## Directions for this task
Report only the number of lines in the entries below that hold the word "Fútbol".

## Data for review
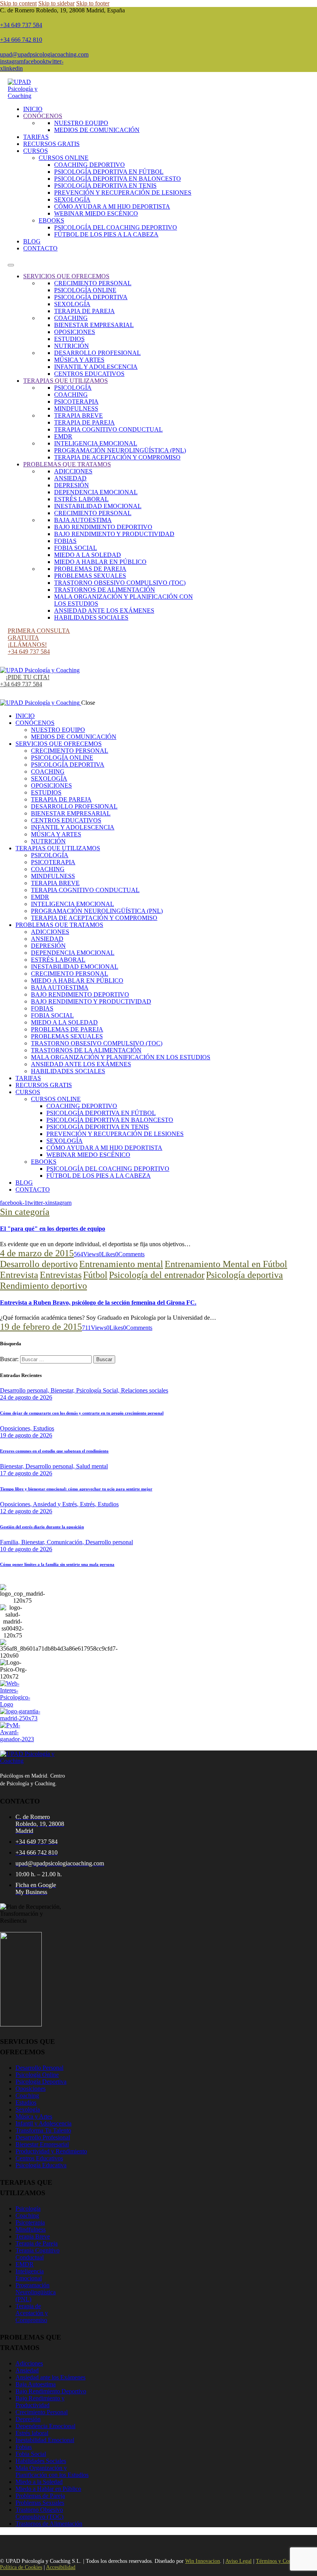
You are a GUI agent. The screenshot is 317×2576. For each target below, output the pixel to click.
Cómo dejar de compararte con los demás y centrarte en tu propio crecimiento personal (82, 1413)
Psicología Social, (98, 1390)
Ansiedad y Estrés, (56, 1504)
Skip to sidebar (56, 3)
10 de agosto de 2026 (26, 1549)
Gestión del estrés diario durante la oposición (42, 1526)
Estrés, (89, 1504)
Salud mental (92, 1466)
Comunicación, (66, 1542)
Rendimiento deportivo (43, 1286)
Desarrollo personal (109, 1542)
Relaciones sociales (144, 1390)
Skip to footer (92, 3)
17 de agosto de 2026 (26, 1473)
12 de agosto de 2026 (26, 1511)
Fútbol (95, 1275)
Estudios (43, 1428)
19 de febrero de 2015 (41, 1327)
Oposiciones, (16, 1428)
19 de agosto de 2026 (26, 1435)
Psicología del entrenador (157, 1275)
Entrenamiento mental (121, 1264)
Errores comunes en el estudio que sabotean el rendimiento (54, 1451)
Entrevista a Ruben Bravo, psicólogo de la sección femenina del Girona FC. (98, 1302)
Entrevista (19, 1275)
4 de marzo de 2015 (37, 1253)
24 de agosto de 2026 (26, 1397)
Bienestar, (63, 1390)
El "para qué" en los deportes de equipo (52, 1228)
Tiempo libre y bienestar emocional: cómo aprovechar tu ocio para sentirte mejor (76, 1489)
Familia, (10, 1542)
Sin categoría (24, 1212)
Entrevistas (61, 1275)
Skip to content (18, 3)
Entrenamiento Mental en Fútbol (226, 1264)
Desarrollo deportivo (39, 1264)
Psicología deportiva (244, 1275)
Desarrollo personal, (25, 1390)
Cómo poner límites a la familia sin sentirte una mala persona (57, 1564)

==

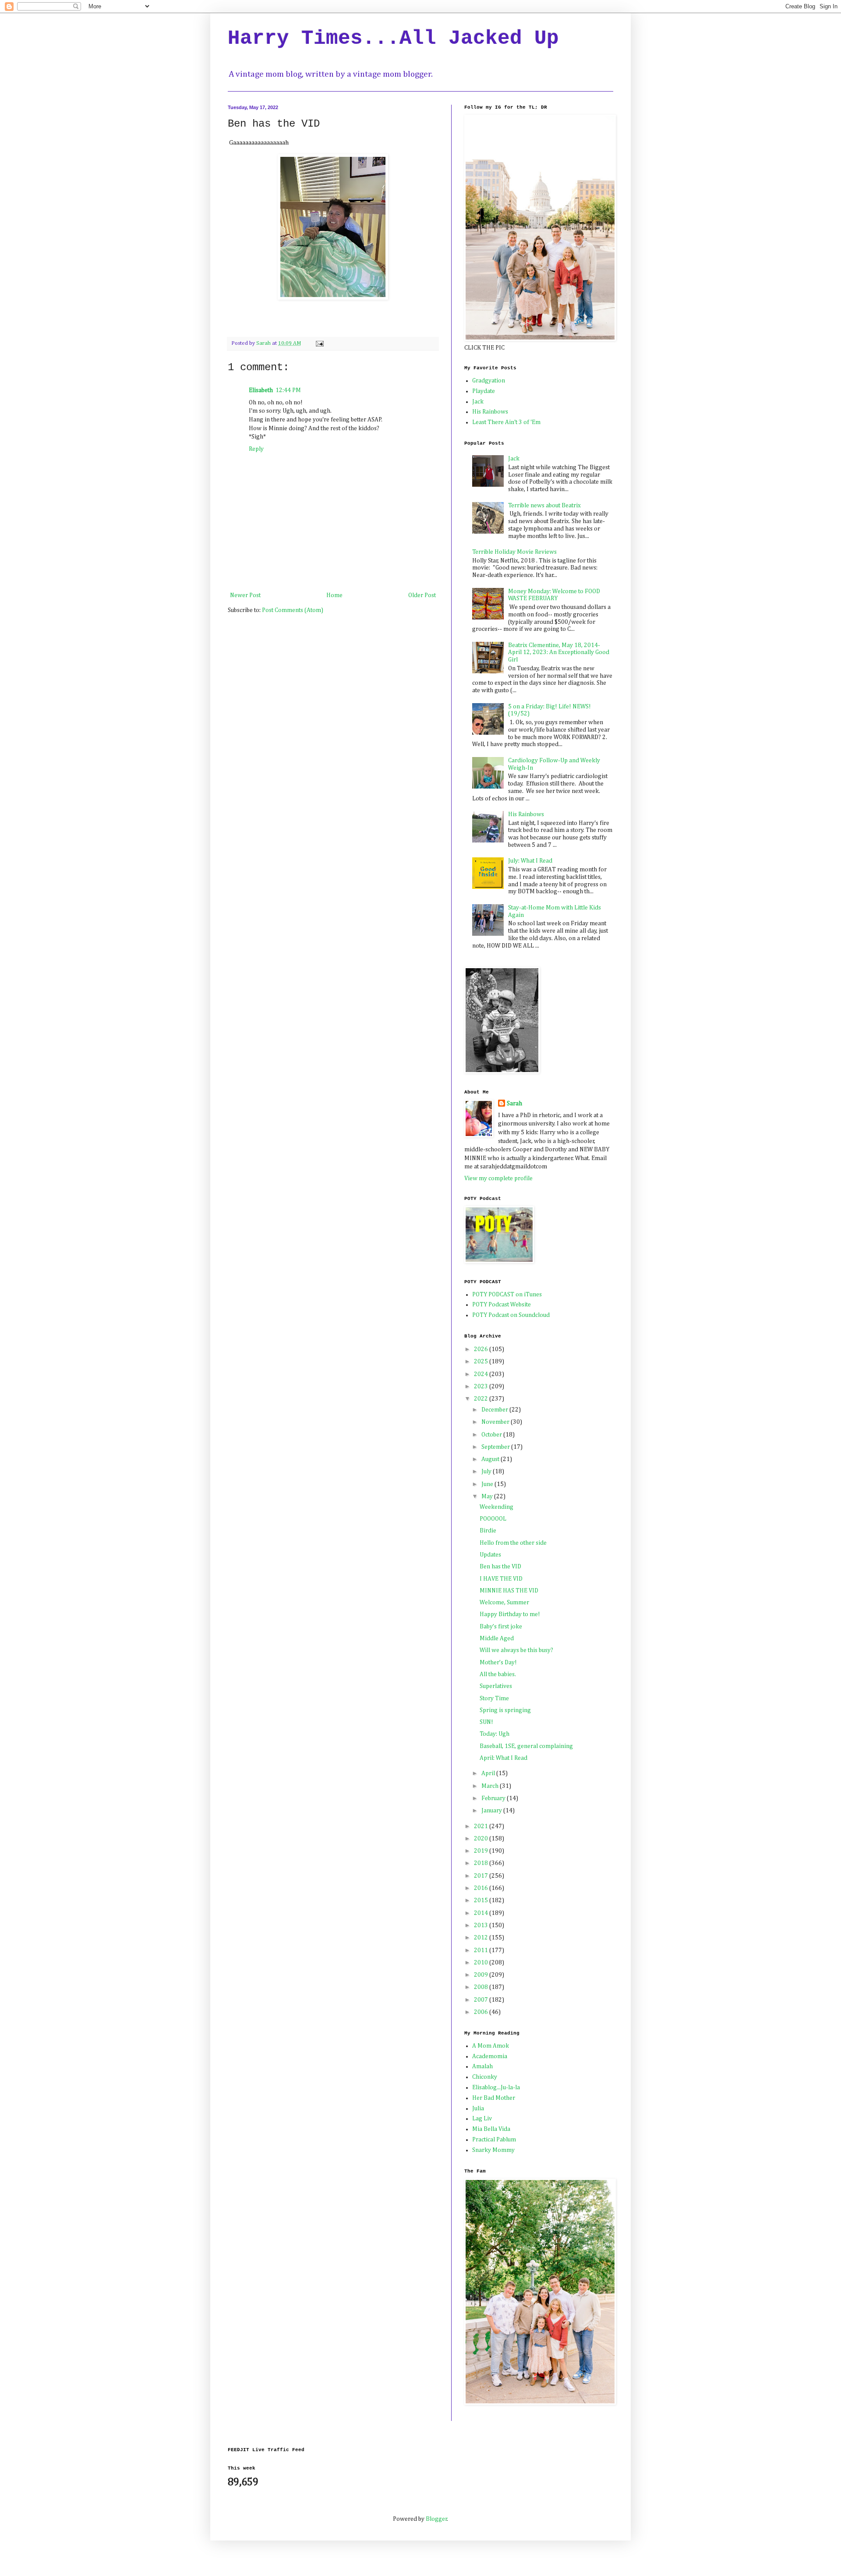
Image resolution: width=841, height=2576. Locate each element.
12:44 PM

## Written solution
2